Monday, April 22, 2013

awk for simple text manipulation

let's say you have a bed file (tab delimited):

tommy@tommy-ThinkPad-T420:~$ cat file.bed 
chr1     100 302
chr2     600 901
chr3     250 383

you want to calculate the average peak length of this file:

tommy@tommy-ThinkPad-T420:~$ cat file.bed | awk '{print $3-$2}'| awk '{sum+=$0} END {print "Average= " sum/NR}'
Average= 212

if you calculate the middle point of the peak,  $2+ ($3- $2)/2   and you get a float, you want to round the column:
cat file.bed | awk '{print $2+($3-$2)/2}'

tommy@tommy-ThinkPad-T420:~$ cat file.bed | awk '{print $2+($3-$2)/2}'| awk 'function round (A) { return int(A+0.5)} { printf("%d\n", round($0))}'

if you want to add an artificial column with peak1, peak2, peak3.....

cat file.bed | awk '{print $1"\t"$2"\t"$3"\t""peak"NR}'
chr1  100   302 peak1
chr2         600   901 peak2
chr3   250   383 peak3

if you want to change a space delimited file to a tab delimited file

cat foo.txt | awk ' -F'' { print $1"\t"$2"\t"$3 } > newfile.txt

you have two files, you want to subtract the third column of file1 (total 3 columns) from the second column of file2(total 3 columns)
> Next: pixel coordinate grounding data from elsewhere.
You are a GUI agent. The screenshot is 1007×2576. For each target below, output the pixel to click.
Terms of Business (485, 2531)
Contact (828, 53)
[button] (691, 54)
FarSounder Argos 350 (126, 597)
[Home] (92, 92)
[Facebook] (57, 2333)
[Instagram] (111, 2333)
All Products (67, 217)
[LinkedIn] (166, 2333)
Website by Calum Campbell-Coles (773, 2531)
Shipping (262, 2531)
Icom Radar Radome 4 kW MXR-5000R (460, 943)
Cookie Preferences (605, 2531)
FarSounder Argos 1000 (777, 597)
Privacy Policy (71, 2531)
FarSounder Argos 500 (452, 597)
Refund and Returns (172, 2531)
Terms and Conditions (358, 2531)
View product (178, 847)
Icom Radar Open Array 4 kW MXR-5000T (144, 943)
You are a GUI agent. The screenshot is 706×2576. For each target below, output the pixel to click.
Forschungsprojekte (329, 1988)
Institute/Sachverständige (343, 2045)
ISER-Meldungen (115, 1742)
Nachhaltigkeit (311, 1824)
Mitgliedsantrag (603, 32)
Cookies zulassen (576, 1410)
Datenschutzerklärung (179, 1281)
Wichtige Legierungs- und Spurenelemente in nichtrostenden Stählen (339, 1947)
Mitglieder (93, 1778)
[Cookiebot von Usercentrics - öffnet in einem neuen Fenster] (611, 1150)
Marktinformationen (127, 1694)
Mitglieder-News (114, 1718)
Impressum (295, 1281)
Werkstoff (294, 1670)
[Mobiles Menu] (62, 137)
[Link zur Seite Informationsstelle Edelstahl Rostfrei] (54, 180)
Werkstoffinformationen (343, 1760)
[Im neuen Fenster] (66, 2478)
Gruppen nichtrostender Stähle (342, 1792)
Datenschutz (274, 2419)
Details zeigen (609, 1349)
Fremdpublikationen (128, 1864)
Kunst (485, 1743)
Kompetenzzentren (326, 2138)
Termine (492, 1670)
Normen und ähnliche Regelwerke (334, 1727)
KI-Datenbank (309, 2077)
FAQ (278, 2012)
paste foo1.txt  foo2.txt | awk ' { print $3 -$5}'

you want to cut column 3 from file2, cut column 1 from file 1 and put them together:

paste <(cut -f3 foo2.txt)  <(cut -f1 foo1.txt)


  1. Spot on!
    I used to analyze microarray data with R, and just this year moved to NGS and its UNIX framework. Sometimes it's hard to figure out something as simple as get midpoints from a bed file using awk, but your post pretty much covered it. Nice job.